## begin THE INPUT

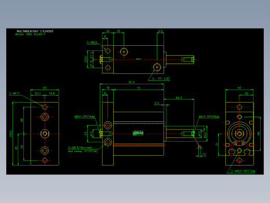Click the 10 dimension below wrench symbol
The width and height of the screenshot is (270, 203).
[204, 154]
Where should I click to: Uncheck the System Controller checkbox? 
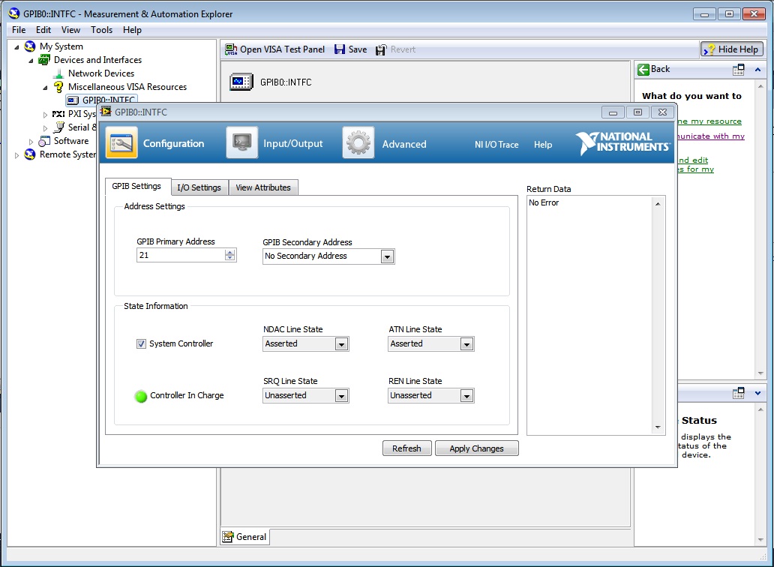coord(141,344)
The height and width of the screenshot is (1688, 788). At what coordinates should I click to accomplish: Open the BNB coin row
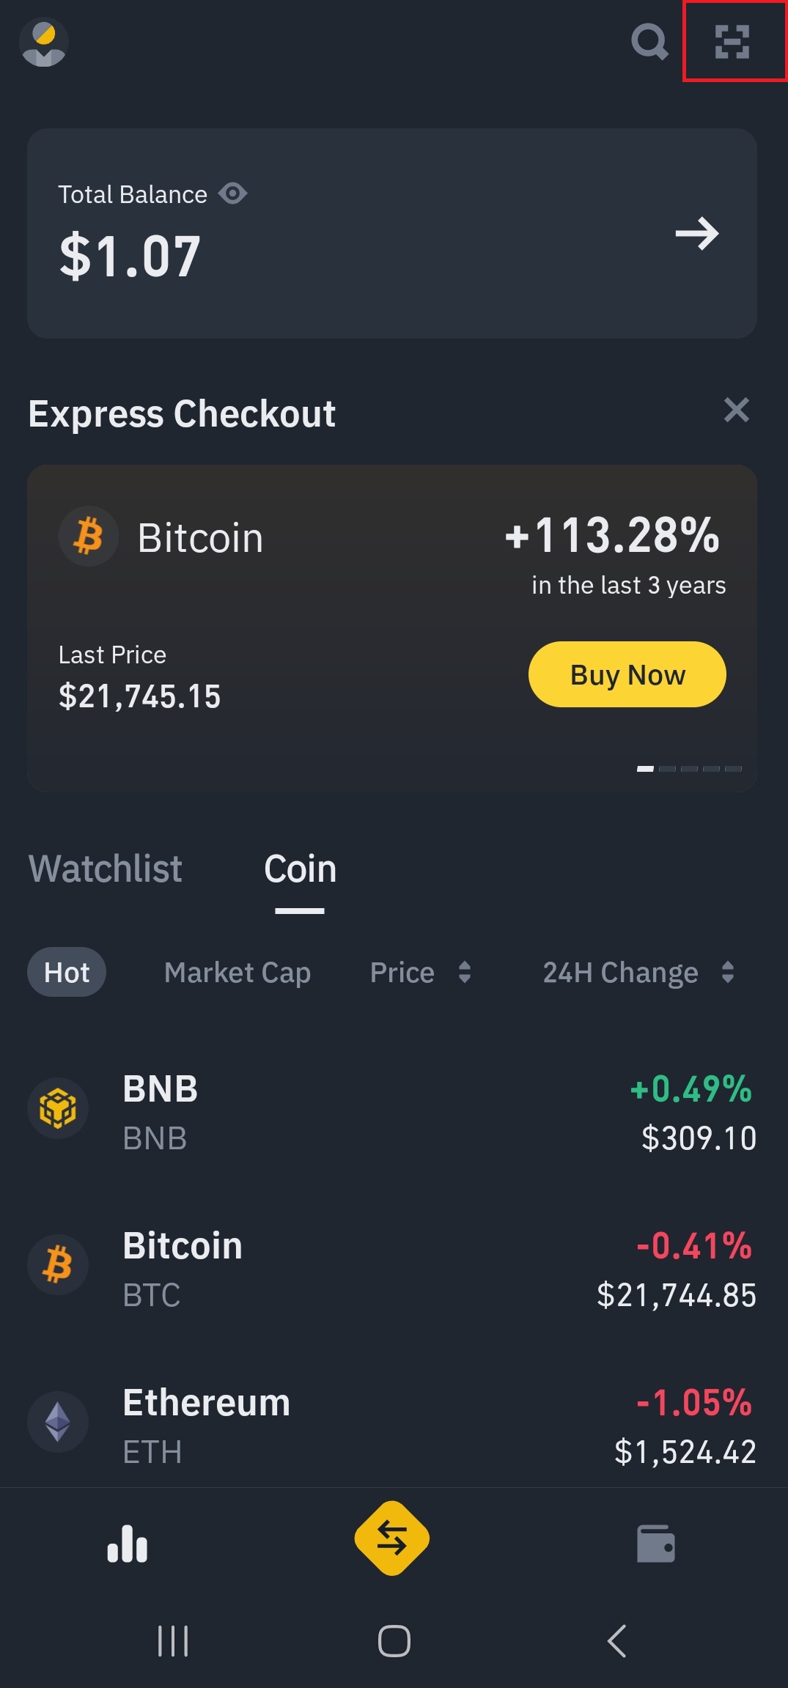392,1113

## end THE INPUT

Repeat the text of every item above verbatim, leaving out the pictures.

Click the 10 dimension below wrench symbol
The width and height of the screenshot is (270, 203).
[204, 154]
Where should I click to: Uncheck the System Controller checkbox? 
coord(141,344)
The height and width of the screenshot is (1688, 788). At what coordinates should I click to accomplish: Open the BNB coin row
392,1113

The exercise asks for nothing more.